Visionary in Residence, Bruce Sterling
Thunder’s Mouth, 2006, 294 pages, C$21.50 tpb, ISBN 1-56025-841-1
So, Bruce Sterling has a new short story collection. Do you really need to be told to go read it?
It’s true that you may not be aware of Sterling’s reputation as a hip writer of cutting-edge fiction, sometimes in Science Fiction and sometimes not. As one of the young turks of cyberpunk, Sterling was the voice of the eighties’ generation of SF writers. Since then, he has matured comfortably into the role of an elder statesmen of the genre, a top-notch writer who has lost none of the fervour that animated him twenty-five years ago, nor the world-wide span of attention that earned him the short story collection title Globalhead.
It’s also true that you may have read most of Visionary in Residence‘s short stories already. The opening “In Paradise”, a charming little story blending a universal translator and Homeland Security threats with an inter-ethnic love story was republished in at least one “Year’s Best SF” anthology, and so was “Ivory Tower”, in addition of their initial publications in (respectively), F&SF and Nature. “Luciferase” and “The Scab’s Progress” were both first published online at SciFiction, and so on. Sterling’s been selling steadily over the seven years covered by this collection (the first one since 1999’s A Good Old Fashioned Future) and good SF readers had to work deliberately to avoid reading any of the 12 stories reprinted here. Only one, “Message Found in a Bottle”, a short-short originally written for Nature, is here published for the first time.
Roughly divided in eight sections, Visionary in Residence effortlessly shows how Sterling has grown larger than anything describable with the mere label “science fiction writer”. At he points out in the introduction to the mainstream nerd romance “Code”, the commonplace used to be strange, and mind-blowing before becoming strange. When Sterling now turns his talent to “Fiction about Science” with “Luciferase” (a story about the mating cycle of insects), the results can still be fascinating. Even a series of memos between cubicle workers can emerge as something else in “User Centric”: “There are no happy endings. Because there are no endings. There are only ways to cope.”

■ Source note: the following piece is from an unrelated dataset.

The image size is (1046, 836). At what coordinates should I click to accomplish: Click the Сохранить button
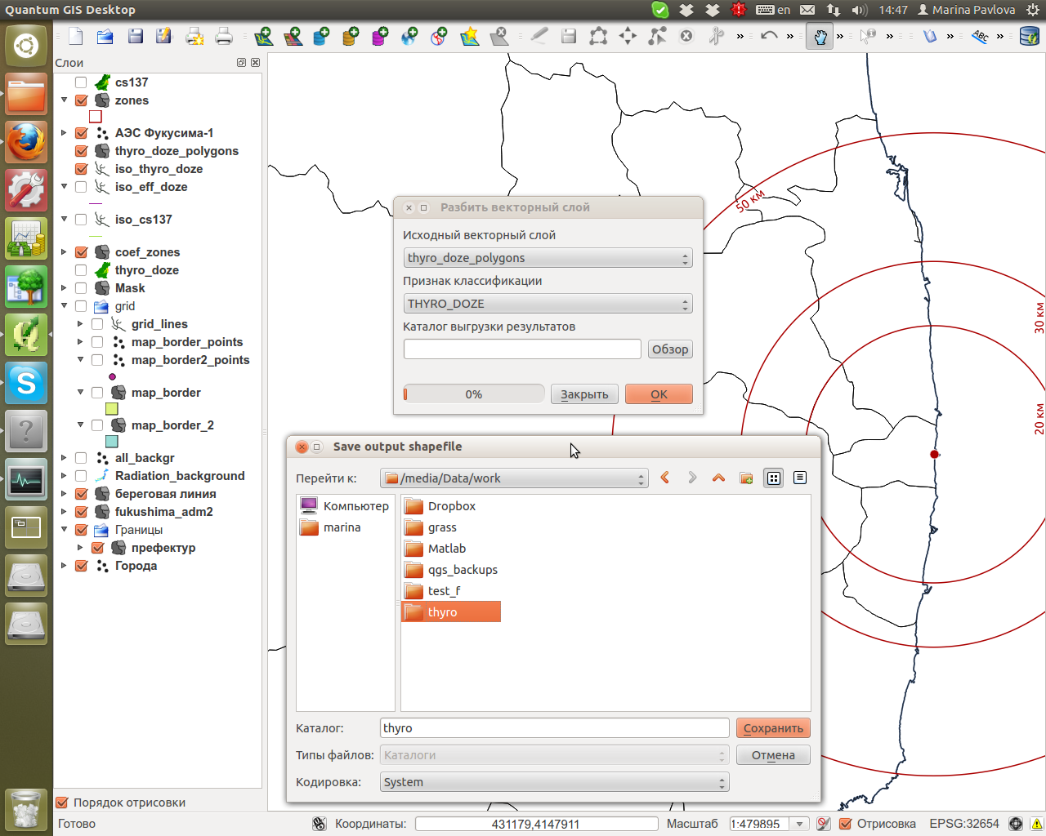[773, 728]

But don’t think that our man’s Sterling has gone all softy-real on us. Two of the book’s most successful SF stories are to be found in the “Cyberpunk to Ribofunk” section, in two collaborations (“The Scab’s Progress” with Paul diFilippo and “Junk DNA” with Rudy Rucker) that don’t push the edge of SF as much as they shake it really hard. “Junk DNA”, in particular, is weird and scary and disgusting and cool in ways that can only be explained in gooey post-dot-com ways, with high biotechnology, Russian immigrants, dodgy financial details and wasted genius. It may or may not be the volume’s best story, but it’s certainly the most visceral. It’s also, in fine Sterling/Rucker fashion, almost compulsively hilarious.

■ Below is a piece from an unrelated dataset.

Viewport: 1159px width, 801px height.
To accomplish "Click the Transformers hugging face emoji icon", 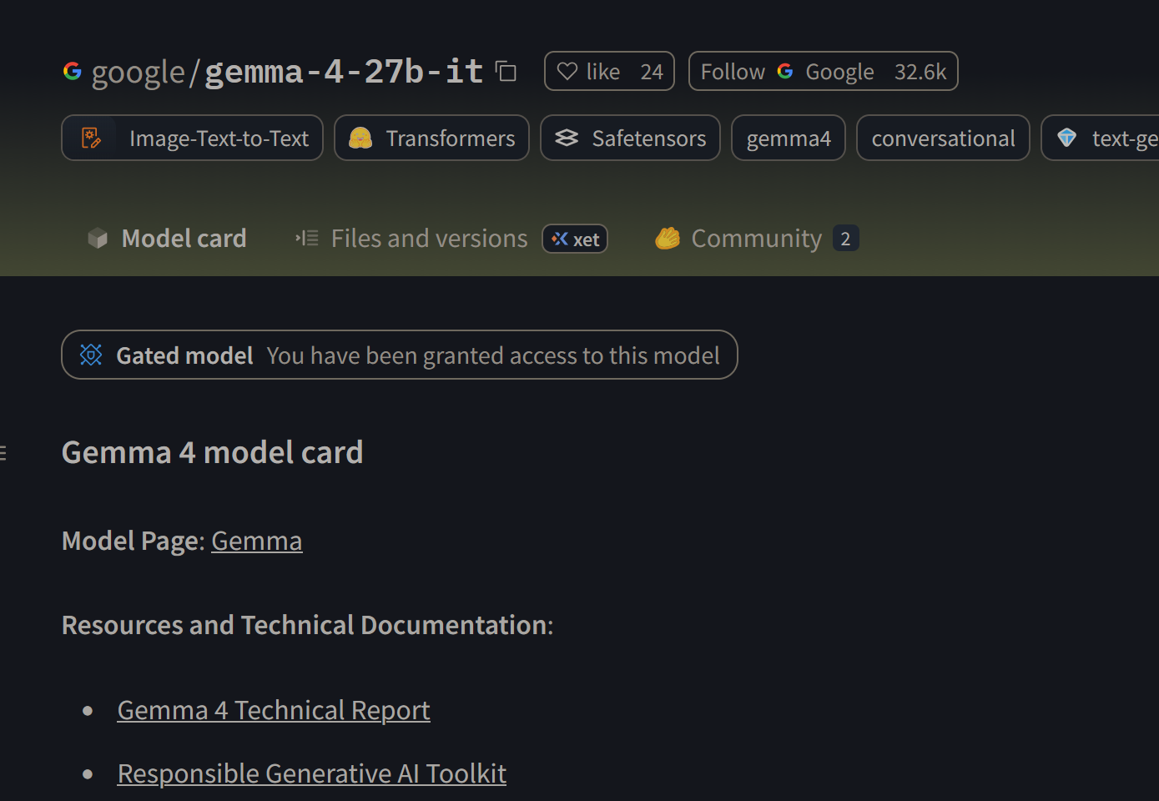I will (x=360, y=138).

Only one section, frankly, seems to leech some energy out of the blend: The closing “The Past is a Future that has already Happened” ventures into historical, even fantastical terrain. I didn’t find this section as interesting as the rest of the collection, but that may be due to fatigue as much as anything else –reading this collection straight-through is not recommended.
With Visionary in Residence, Sterling delivers another concentrated blend of hip technological trend-spotting, sharp writing, steady laughs and mid-expanding consciousness. In recent years, Sterling has spent less time dealing with out-and-out science-fiction and more time trying new and unusual occupations: he has spent time in a design school, gotten married again, travelled the world widely, spoken at conferences… truly embracing the strange new opportunities that the twenty-first century can throw at a scribbler of invigorating fiction. There’s seldom been any less genre material in Sterling’s fiction, and yet it’s rarely been so at the very cutting edge of the future. This is not a paradox: it’s the nature of SF as it exists now.